I made some changes to my /etc/defaults/grub file, then ran mikinitcpio -P , update-grub, and reboot.
The Issue
On boot, the message error: attempt to read or write outside of partition repeats down the screen. The system then boots normally without me doing anything. (No grub rescue prompt, no other error messages, all partitions are mounted correctly)
I have tried
Reverting the changes I made and rerunning grub-install and grub-mkconfig.
…it’s /etc/default/grub
not: /etc/defaults/grub
probably a typo
What changes did you make?
What is currently there can be shown with: grep GRUB_CMDLINE_LINUX_DEFAULT /etc/default/grub
doesn’t grub-install need some parameters?
It is also a command used to reinstall the grub boot loader (likely not needed at all).
It’s not the same or even similar as update-grub
… as does grub-mkconfig
It usually is: grub-mkconfig -o /boot/grub/grub.cfg
So:
you did multiple things - hopefully the shell history (or your memory) contains all of them, in order …
…it’s /etc/default/grub
not: /etc/defaults/grub
probably a typo
Yes, my mistake.
Currently it looks like this GRUB_CMDLINE_LINUX_DEFAULT="udev.log_priority=3"
It is also a command used to reinstall the grub boot loader (likely not needed at all).
After failing for an hour to understand what was wrong I hoped that reinstalling would fix it. Obviously I don’t understand how grub works.
Apologies for not including the parameters. They were grub-install --target=x86_64-efi --efi-directory=/efi --bootloader-id=Manjaro
and grub-mkconfig -o /boot/grub/grub.cfg
Which filesystem is used for the boot partition? xfs is known to have this issue …

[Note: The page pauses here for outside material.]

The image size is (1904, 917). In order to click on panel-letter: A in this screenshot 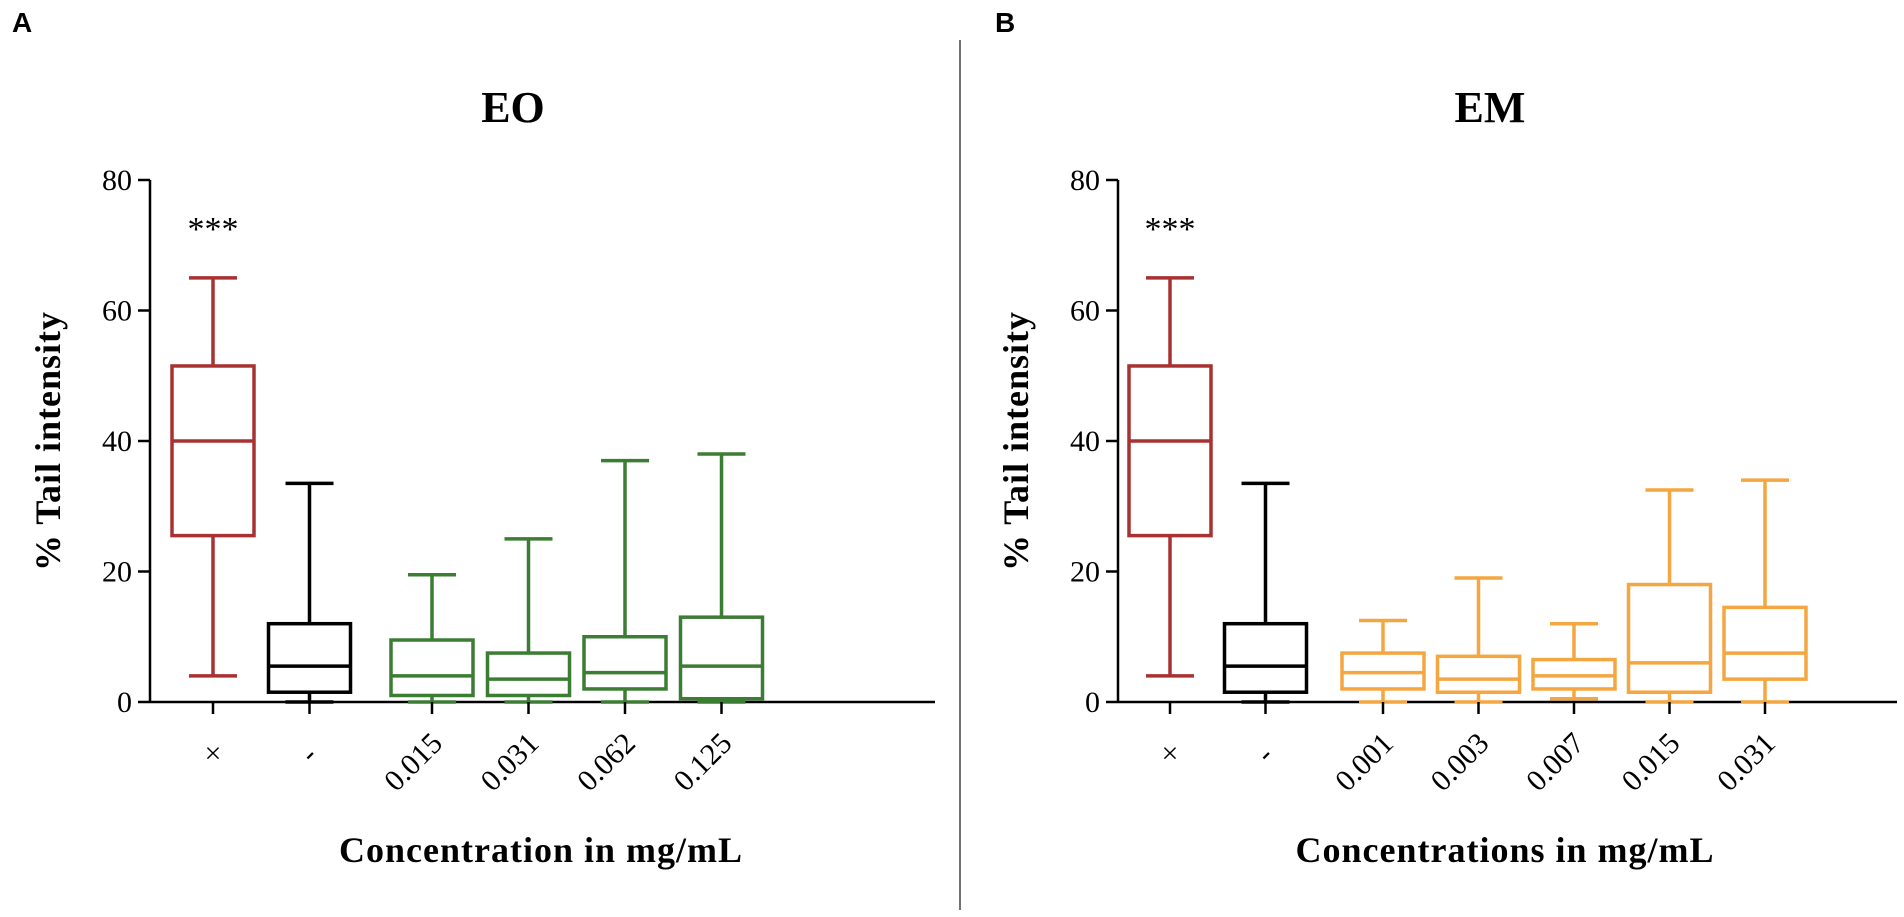, I will do `click(22, 22)`.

The EFI partition is FAT32, the root partition (including /boot) is xfs.
But it seemed to be working fine beforehand, and it didn’t happen following an update.
As @philm said, grub has a long history of not working well with xfs — then it works, and then it doesn’t. So you’ve got three options…
Reinstall your system and reformat your root filesystem as ext4.
Create an extra ext4 partition — its size will depend on how many kernels you intend to keep around, but about 512 MiB should be enough for at least two kernels — and mount that as /boot. You will need to move all of the contents of your existing /boot onto this new partition and reinstall grub, of course — hint: mount the new partition at /mnt for copying/moving over the stuff from your existing /boot, then unmount it, remount it as /boot, and add a record for it in your /etc/fstab.
Switch to systemd-boot instead of grub. This will require you to copy your kernels over into /boot/efi.